Thursday, July 06, 2006

Radio for Navigation (pre tomtom)

Throughout history men have gotten lost on long trips, flubbed their ability to use maps and refused to ask for directions. About 100 years ago it got harder to get lost.

I see this as developing in three major steps
1. radio wave detection
2. first attempt at a navigable beacon
3. first large scale implementation attempt.

In 1894 British physicist Sir Oliver Lodge demonstrated the possibility of signaling using radio waves. He did this with a device called a coherer [pic below], a vacuum tube filled with iron filings. He did not invent this device. In fact the Coherer had been invented 10 years earlier by Temistocle Calzecchi-Onesti. The coherer had gone through revisions in the hands of Edouard Branly and Alexander Popov. [Popov actually invented a radio communication system based on the coherer, is yet another candidate for inventor of radio]

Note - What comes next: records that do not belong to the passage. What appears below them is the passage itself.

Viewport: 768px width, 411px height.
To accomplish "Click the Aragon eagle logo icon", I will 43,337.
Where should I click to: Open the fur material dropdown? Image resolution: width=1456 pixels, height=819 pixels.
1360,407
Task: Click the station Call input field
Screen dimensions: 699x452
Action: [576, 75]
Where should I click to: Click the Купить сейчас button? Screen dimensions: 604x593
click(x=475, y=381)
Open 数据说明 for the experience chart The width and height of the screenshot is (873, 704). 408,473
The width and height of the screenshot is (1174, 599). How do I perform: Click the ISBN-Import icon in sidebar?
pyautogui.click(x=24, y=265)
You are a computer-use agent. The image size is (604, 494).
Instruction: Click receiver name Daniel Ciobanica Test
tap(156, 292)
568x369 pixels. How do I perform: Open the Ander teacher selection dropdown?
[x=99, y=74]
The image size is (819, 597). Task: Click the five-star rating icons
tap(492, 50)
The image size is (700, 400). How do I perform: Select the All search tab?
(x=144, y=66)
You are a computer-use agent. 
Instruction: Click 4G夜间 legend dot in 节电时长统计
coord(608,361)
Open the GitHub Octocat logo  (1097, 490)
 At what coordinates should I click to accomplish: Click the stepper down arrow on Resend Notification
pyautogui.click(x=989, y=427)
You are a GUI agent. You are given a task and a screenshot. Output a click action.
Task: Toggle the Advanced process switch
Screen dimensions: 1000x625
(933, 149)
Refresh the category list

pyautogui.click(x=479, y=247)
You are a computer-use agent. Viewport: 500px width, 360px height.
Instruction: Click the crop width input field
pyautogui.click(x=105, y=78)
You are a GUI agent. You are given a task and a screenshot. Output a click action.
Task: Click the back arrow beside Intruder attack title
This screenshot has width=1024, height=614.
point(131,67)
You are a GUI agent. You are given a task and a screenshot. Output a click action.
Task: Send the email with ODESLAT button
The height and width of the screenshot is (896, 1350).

The Coherer was a radio-wave detector and the heart of the early radiotelegraph receiver. It functioned as a rough gauge of resistance. I So now we could measure the radio wave, and thus distance from the transmitter by signal stregnth ... a fixed point. [later revisions to sensitivity allowed this to decode the first dots and dashes]
Around 1900, only 6 years later, Tesla opens the Wardenclyffe Tower facility and advertises it's services. He intended for the massive Wardenclyffe tower facility to be a radio beacon for navigation, and even time synchronization. But by 1905 Tesla had to shut it down. It was sold for $20 grand in debts.
In WWII radio navigation matures into practical use. The need to blow more people up more efficiently begets the need to pinpoint aircraft position. RDF is born. The Radio Direction Finder works by pointing a directional antenna in "various directions" and then listening for the direction in which the signal from a known station comes through most strongly. (this skips the triangulation needed to make an estimate with a coherer.) In WWII pictures of aircraft the RDF antennas are easy to spot on German World War II aircraft, as wire loops under the rear section of the fuselage. In Allied aircraft it was enclosed in a small teardrop-shaped fairing.
RDF using aircraft tuned into brodcasts of morse code letters. This technique is still used today by commercial aircraft. Most modern detectors can also tune in any commercial radio stations, which is particularly useful due to their high power and location near major cities.